▸ Ausgewählter Auszug
• • • •
Das offensichtlichste Problem ist die Entlohnung. Personen in der integrativen Beschäftigung erhalten keinen Lohn nach Kollektivvertrag, sondern ein ›Taschengeld‹. Die Höhe wird in Verhandlungen vom Land und den Trägerorganisationen festgelegt. Unternehmen wie Kellner & Kunz bezahlen pro fertigem Paket unterschiedliche Minimalbeträge an Trägerorganisationen. Wie viel, möchte niemand sagen. Die Trägerorganisationen wiederum bezahlen Menschen mit Behinderungen eine Summe zwischen 0,10 und 4 Euro pro Stunde aus.
• • • •
▸ Extrahierte Daten
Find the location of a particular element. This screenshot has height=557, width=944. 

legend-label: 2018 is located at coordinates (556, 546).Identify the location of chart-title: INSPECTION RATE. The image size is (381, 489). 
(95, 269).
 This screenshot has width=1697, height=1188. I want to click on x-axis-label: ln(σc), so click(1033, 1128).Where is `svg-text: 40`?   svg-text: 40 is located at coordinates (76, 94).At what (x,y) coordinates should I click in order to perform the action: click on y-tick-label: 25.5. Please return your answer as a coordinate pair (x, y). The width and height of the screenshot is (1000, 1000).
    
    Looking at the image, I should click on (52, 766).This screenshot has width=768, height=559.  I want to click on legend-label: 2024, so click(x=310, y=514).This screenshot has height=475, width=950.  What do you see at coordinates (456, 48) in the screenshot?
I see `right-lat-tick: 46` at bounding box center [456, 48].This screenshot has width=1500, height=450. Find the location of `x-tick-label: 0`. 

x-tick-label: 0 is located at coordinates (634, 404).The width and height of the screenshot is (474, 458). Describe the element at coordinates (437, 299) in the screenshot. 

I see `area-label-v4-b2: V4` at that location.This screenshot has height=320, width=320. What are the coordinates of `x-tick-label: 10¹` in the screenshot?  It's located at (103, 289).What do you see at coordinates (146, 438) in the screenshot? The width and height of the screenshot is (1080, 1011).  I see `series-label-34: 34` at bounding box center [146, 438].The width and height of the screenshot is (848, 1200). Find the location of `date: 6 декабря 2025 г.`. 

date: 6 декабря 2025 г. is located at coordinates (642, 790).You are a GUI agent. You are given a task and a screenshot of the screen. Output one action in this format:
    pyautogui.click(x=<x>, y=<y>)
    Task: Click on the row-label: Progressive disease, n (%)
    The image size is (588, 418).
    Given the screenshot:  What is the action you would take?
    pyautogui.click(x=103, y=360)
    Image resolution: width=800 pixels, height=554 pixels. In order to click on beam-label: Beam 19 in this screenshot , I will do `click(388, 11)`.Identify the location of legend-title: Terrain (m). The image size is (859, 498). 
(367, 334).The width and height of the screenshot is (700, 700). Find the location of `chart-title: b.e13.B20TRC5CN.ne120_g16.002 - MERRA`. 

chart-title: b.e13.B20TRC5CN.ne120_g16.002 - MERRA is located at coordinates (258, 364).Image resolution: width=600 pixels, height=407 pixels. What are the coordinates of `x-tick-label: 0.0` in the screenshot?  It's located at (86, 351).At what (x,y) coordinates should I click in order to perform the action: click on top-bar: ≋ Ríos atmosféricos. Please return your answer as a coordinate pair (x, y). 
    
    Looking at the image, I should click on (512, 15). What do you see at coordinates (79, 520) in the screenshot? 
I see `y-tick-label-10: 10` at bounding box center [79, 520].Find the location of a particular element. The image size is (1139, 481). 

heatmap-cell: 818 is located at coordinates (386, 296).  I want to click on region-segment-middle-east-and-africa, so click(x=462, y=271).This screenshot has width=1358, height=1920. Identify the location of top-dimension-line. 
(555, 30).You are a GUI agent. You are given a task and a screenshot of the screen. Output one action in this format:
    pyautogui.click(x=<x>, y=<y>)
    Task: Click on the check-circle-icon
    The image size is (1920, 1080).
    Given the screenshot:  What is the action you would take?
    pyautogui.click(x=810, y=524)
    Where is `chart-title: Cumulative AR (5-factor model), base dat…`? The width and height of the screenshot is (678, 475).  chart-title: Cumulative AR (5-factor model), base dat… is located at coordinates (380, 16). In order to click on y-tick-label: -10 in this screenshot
• • • •
▸ Aufgabenliste
(a) Beantworten Sie zum Auszug über die Entlohnung in der integrativen Beschäftigung:
(i) Was erhalten Personen in der integrativen Beschäftigung anstelle eines Lohns nach Kollektivvertrag?
(ii) Wer legt die Höhe dieser Zahlung in Verhandlungen fest?
(iii) Welche Summe pro Stunde zahlen die Trägerorganisationen Menschen mit Behinderungen aus?
(b) Geben Sie aus dem Auszug über die Entlohnung den Abschnitt zwischen „Das offensichtlichste Problem“ und „pro Stunde aus.“ wortgetreu wieder, beide Stellen eingeschlossen.
(c) Schreiben Sie den Text über die Entlohnung in der integrativen Beschäftigung im Anschluss an seinen letzten Satz weiter.
Die Daten stammen aus einer anderen Quelle.

▸ Antworten
(a)
(i) Ein ›Taschengeld‹.
(ii) Das Land und die Trägerorganisationen.
(iii) Zwischen 0,10 und 4 Euro pro Stunde.

(b)
Das offensichtlichste Problem ist die Entlohnung. Personen in der integrativen Beschäftigung erhalten keinen Lohn nach Kollektivvertrag, sondern ein ›Taschengeld‹. Die Höhe wird in Verhandlungen vom Land und den Trägerorganisationen festgelegt. Unternehmen wie Kellner & Kunz bezahlen pro fertigem Paket unterschiedliche Minimalbeträge an Trägerorganisationen. Wie viel, möchte niemand sagen. Die Trägerorganisationen wiederum bezahlen Menschen mit Behinderungen eine Summe zwischen 0,10 und 4 Euro pro Stunde aus.

(c)
Da sie in der integrativen Beschäftigung unter der Geringfügigkeitsgrenze arbeiten, sind Menschen mit Behinderungen zwar unfall-, aber nicht sozialversichert und haben auch nicht die Möglichkeit, klassisch in Pension zu gehen. Sie sind in der Regel bei ihren Eltern in der Krankenversicherung mitversichert. Wenn diese sterben, erhalten sie Waisenpension. Um mit dem Taschengeld über die Runden zu kommen, erhalten Betroffene Leistungen wie Sozialhilfe, Pflegegeld oder Wohnbeihilfe. Dennoch: Menschen mit Behinderungen sind überdurchschnittlich armutsgefährdet. 

Alfred Prantl, Obmann vom IVBM, hat nichts gegen die integrative Beschäftigung an sich. Er sagt aber, dass Betroffene ordentlich entlohnt werden müssten: ›Die Menschen leisten großteils normale Arbeit, bekommen dafür aber nur ein Taschengeld.‹ Auch die diversen Trägerorganisationen fordern schon lange Lohn statt Taschengeld.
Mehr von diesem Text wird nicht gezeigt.